Re:[PATCH] drm/ast: Add timeouts to AHB/SCU polling loops to prevent soft lockups
From: w15303746062
Date: Thu Jun 04 2026 - 23:23:50 EST
Hi Thomas and all,
A gentle ping on this patch.
It has been about three weeks since submission.
This patch fixes a critical soft lockup issue we observed when the ASPEED hardware becomes unresponsive.
Since it uses a safe timeout mechanism without altering the existing API signatures, it should be a straightforward and low-risk mitigation.
Could anyone please help review this when you have a moment, or let me know if any modifications are needed?
Best regards,
Mingyu
At 2026-05-13 19:39:49, w15303746062@xxxxxxx wrote:
>From: Mingyu Wang <25181214217@xxxxxxxxxxxxxxxxx>
>
>While validating the driver using DevGen (a framework that synthesizes
>virtual device models directly from driver source code via LLM guidance),
>a severe soft lockup was observed.
>
>The hardware polling loops in `__ast_mindwm`, `__ast_moutdwm`, and
>`ast_2500_patch_ahb` lack a timeout mechanism. On bare-metal systems,
>if the ASPEED chip becomes unresponsive or a PCIe bus fault occurs,
>the CPU will spin indefinitely in these loops. This results in a system
>hang, triggering the watchdog soft lockup and causing subsequent I/O
>starvation (e.g., blocking jbd2).
>
>Fix this by introducing a bounded loop with a safe timeout of
>approximately 100ms using `udelay(10)`. Using `udelay()` ensures
>that the fix remains safe even if these accessors are called from
>an atomic context or while holding spinlocks. If the hardware fails
>to respond, the loop breaks and emits a `WARN_ONCE`, allowing the
>kernel to degrade gracefully and preventing complete system paralysis.
>
>Signed-off-by: Mingyu Wang <25181214217@xxxxxxxxxxxxxxxxx>
>---
>Hi Thomas,
>
>Thanks for the prompt response and confirmation!
>
>Instead of just waiting for threshold suggestions, I have drafted this
>patch to address the soft lockup.
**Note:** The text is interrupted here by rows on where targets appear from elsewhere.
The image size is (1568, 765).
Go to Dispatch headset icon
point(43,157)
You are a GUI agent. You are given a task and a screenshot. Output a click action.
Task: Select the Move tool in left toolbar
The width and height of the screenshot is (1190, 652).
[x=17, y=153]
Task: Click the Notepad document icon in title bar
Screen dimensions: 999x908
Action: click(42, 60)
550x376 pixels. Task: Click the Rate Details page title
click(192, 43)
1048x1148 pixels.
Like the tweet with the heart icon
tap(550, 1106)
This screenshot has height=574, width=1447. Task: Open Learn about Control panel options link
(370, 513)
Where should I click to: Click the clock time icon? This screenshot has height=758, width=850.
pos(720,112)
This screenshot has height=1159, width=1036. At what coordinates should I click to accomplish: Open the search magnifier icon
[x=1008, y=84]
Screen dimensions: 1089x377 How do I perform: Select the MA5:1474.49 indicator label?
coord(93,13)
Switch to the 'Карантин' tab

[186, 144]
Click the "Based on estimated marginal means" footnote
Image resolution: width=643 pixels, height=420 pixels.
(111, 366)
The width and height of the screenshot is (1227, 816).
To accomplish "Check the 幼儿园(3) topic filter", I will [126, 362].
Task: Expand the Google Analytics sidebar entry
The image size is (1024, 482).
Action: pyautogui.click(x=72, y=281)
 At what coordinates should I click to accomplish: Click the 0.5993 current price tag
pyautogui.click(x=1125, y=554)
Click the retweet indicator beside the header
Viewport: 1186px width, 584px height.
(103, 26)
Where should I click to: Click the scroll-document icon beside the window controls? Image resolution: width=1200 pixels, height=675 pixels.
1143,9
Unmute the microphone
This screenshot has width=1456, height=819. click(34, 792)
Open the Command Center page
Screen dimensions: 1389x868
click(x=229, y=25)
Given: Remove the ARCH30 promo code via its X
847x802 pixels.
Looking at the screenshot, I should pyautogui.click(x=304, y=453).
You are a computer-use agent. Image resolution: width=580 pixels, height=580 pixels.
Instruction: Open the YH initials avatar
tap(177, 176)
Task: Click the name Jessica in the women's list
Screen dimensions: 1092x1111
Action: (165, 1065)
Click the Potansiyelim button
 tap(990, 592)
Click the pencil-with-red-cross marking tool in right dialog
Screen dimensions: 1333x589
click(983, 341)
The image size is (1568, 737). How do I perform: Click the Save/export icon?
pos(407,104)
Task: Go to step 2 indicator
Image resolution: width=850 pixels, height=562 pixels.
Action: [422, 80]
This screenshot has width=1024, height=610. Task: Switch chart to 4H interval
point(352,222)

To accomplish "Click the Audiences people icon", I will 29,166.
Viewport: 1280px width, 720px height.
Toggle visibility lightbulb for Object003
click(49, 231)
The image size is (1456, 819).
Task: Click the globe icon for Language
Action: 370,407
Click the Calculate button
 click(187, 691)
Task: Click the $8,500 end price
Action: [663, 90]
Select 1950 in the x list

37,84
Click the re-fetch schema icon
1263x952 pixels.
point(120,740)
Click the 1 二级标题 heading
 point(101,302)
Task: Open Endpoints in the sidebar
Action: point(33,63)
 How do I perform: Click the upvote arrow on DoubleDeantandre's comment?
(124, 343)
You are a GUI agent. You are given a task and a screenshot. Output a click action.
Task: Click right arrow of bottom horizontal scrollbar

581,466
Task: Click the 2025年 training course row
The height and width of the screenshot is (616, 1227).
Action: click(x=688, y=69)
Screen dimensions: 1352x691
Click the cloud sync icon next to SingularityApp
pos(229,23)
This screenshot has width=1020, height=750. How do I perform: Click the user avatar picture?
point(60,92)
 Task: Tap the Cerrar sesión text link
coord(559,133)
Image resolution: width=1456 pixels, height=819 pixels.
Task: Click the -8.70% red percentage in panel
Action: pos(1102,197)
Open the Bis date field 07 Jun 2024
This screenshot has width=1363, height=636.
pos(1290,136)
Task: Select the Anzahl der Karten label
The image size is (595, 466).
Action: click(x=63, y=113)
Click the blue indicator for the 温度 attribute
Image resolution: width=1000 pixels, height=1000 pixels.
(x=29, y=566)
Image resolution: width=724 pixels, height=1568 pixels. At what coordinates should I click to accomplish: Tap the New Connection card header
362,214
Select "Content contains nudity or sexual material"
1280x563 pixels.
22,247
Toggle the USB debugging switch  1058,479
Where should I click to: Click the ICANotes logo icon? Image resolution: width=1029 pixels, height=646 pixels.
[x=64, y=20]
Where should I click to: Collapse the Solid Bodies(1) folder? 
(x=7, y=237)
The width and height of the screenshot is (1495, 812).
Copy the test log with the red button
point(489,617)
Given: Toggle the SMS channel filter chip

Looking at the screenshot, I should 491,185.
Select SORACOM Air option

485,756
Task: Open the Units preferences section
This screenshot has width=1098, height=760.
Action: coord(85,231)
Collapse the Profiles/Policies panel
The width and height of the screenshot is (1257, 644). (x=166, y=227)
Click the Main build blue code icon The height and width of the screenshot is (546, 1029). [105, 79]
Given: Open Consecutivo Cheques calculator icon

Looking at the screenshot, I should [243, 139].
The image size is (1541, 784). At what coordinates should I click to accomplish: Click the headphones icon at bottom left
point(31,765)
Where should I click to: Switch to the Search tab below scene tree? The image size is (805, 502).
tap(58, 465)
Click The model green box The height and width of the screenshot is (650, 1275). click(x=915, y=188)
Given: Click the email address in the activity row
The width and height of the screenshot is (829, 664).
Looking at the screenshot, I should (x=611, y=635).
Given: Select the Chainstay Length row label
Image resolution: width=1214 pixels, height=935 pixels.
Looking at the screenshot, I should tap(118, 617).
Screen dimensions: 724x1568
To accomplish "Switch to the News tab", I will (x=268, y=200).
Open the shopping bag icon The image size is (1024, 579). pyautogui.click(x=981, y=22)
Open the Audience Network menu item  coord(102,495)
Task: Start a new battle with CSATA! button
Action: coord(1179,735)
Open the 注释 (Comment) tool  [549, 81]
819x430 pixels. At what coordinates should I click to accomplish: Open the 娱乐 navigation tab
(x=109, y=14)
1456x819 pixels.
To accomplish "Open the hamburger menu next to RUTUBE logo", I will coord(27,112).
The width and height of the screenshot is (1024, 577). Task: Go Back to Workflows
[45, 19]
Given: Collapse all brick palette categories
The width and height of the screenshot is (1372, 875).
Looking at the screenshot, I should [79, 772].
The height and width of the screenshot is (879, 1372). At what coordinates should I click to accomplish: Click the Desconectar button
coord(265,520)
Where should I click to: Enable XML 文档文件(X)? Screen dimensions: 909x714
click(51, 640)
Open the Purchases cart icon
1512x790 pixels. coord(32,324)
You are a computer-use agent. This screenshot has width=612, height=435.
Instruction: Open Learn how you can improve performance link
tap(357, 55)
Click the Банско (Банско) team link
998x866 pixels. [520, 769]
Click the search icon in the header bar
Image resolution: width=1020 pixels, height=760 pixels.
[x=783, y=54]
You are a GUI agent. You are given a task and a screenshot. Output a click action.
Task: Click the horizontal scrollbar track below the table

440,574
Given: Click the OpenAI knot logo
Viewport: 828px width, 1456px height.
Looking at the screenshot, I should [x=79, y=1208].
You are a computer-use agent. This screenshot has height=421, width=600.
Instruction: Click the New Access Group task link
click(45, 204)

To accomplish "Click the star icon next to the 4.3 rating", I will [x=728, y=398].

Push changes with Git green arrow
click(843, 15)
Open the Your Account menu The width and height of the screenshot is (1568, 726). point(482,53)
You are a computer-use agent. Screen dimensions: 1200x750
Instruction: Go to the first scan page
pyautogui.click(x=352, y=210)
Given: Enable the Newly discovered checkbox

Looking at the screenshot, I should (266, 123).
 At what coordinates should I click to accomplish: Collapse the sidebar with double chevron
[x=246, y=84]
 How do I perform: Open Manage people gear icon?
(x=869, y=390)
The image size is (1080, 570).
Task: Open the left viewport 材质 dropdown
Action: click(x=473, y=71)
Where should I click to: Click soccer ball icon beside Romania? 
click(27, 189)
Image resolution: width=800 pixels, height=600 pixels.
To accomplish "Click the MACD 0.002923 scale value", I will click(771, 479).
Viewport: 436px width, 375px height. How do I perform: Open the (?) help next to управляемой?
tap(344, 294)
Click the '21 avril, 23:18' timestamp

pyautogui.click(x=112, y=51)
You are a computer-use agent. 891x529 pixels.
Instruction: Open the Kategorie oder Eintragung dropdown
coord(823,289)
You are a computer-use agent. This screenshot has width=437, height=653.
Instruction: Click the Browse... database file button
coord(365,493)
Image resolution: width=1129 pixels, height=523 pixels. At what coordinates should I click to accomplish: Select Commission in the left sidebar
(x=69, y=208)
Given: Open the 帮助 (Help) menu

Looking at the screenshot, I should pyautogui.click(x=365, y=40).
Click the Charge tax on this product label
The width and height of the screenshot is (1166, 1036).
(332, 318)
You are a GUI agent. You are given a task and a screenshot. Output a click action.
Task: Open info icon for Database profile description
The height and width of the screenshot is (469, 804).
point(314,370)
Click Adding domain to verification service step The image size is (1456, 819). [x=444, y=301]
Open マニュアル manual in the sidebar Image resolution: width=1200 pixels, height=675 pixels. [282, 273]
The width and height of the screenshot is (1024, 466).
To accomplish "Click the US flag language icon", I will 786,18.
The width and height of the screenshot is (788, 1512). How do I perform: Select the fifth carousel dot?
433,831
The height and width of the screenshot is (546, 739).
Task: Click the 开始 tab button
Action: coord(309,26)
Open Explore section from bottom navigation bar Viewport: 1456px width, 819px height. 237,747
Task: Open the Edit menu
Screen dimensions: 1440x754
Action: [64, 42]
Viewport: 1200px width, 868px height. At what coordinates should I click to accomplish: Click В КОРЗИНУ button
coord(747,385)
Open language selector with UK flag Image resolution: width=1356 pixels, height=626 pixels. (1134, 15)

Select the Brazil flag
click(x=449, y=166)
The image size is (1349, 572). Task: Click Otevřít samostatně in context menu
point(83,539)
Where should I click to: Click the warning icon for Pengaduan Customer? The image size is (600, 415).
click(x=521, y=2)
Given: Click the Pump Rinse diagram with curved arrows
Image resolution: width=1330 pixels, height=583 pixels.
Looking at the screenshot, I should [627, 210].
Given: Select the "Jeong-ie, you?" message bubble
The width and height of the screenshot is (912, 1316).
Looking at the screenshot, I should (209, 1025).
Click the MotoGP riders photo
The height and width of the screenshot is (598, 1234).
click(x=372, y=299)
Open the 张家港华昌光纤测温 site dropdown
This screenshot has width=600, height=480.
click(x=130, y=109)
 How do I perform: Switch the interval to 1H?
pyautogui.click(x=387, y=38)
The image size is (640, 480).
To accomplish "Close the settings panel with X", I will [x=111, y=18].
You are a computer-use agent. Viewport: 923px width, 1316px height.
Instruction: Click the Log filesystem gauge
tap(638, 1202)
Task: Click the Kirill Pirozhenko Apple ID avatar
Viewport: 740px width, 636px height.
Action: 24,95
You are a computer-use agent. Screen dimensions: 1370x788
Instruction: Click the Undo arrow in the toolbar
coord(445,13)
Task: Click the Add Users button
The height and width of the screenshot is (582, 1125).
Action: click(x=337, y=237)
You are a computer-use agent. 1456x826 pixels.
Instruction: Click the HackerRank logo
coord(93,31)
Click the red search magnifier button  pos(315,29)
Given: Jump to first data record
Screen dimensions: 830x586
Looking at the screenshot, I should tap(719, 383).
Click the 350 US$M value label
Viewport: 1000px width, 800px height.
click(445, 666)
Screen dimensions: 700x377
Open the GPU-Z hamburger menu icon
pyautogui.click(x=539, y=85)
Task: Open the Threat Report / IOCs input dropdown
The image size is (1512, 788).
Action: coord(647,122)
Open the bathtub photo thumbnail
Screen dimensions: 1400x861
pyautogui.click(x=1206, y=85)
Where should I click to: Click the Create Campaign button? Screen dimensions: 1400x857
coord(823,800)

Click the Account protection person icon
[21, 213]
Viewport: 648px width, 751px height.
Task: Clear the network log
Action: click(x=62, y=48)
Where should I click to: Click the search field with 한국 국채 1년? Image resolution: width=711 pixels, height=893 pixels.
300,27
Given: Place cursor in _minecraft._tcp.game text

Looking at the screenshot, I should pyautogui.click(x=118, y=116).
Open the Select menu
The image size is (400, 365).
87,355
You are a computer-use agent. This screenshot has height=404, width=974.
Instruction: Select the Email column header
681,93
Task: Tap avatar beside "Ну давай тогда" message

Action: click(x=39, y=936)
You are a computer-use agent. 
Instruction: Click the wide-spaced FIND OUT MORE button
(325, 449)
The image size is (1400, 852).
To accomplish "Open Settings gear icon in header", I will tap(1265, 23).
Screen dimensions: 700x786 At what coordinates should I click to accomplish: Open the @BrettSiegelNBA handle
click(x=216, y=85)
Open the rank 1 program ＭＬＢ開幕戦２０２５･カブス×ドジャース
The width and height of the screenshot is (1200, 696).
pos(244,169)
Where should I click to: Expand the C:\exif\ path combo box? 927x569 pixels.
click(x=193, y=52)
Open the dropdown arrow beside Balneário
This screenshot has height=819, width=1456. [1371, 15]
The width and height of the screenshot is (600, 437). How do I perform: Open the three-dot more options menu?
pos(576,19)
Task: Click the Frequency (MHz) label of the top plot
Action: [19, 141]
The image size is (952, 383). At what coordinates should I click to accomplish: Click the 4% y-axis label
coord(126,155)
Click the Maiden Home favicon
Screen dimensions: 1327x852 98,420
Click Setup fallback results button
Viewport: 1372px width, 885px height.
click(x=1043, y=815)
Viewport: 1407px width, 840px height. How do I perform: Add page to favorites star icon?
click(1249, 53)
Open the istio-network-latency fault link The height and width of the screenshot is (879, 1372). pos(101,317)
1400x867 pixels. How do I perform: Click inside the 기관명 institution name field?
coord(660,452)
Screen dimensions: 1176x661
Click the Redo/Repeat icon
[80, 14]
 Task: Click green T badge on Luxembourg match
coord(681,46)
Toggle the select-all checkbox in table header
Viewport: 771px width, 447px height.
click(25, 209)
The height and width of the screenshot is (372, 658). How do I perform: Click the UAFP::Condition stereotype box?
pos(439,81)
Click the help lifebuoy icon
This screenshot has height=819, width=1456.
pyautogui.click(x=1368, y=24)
Since changing the return types of
>`__ast_mindwm` and `__ast_moutdwm` to propagate error codes (e.g.,
>`-ETIMEDOUT`) would require an intrusive refactoring across the entire
>AST driver, I took a more defensive, minimal-invasive approach.
>
>To avoid the risk of sleeping in an atomic context (in case these
>low-level I/O accessors are ever called under a spinlock), I used
>a bounded loop with `udelay(10)` and a maximum of 10000 iterations
>(approx. 100ms total timeout). If the ASPEED hardware completely
>fails to respond, it breaks the infinite loop, emits a `WARN_ONCE`,
>and prevents the CPU from halting the entire system.
>
>Please let me know if you think the 100ms threshold and the `udelay`
>approach are appropriate for this specific AHB/SCU hardware sequence.
>
> drivers/gpu/drm/ast/ast_2500.c | 8 +++++++-
> drivers/gpu/drm/ast/ast_post.c | 16 ++++++++++++++--
> 2 files changed, 21 insertions(+), 3 deletions(-)
>
>diff --git a/drivers/gpu/drm/ast/ast_2500.c b/drivers/gpu/drm/ast/ast_2500.c
>index 2a52af0ded56..08d18f90201a 100644
>--- a/drivers/gpu/drm/ast/ast_2500.c
>+++ b/drivers/gpu/drm/ast/ast_2500.c
>@@ -107,6 +107,7 @@ static const u32 ast2500_ddr4_1600_timing_table[REGTBL_NUM] = {
> void ast_2500_patch_ahb(void __iomem *regs)
> {
> u32 data;
>+ int retries = 10000; /* ~100ms timeout */
>
> /* Clear bus lock condition */
> __ast_moutdwm(regs, 0x1e600000, 0xAEED1A03);
>@@ -136,7 +137,12 @@ void ast_2500_patch_ahb(void __iomem *regs)
> do {
> __ast_moutdwm(regs, 0x1e6e2000, 0x1688A8A8);
> data = __ast_mindwm(regs, 0x1e6e2000);
>- } while (data != 1);
>+ if (data == 1)
>+ break;
>+ udelay(10);
>+ } while (--retries);
>+
>+ WARN_ONCE(!retries, "ast: timeout waiting for AHB patch\n");
>
> __ast_moutdwm(regs, 0x1e6e207c, 0x08000000); /* clear fast reset */
> }
>diff --git a/drivers/gpu/drm/ast/ast_post.c b/drivers/gpu/drm/ast/ast_post.c
>index b72914dbed38..66eb80925e27 100644
>--- a/drivers/gpu/drm/ast/ast_post.c
>+++ b/drivers/gpu/drm/ast/ast_post.c
>@@ -37,13 +37,19 @@
> u32 __ast_mindwm(void __iomem *regs, u32 r)
> {
> u32 data;
>+ int retries = 10000; /* ~100ms timeout */
>
> __ast_write32(regs, 0xf004, r & 0xffff0000);
> __ast_write32(regs, 0xf000, 0x1);
>
> do {
> data = __ast_read32(regs, 0xf004) & 0xffff0000;
>- } while (data != (r & 0xffff0000));
>+ if (data == (r & 0xffff0000))
>+ break;
>+ udelay(10);
>+ } while (--retries);
>+
>+ WARN_ONCE(!retries, "ast: timeout reading from AHB/SCU\n");
>
> return __ast_read32(regs, 0x10000 + (r & 0x0000ffff));
> }
>@@ -51,13 +57,19 @@ u32 __ast_mindwm(void __iomem *regs, u32 r)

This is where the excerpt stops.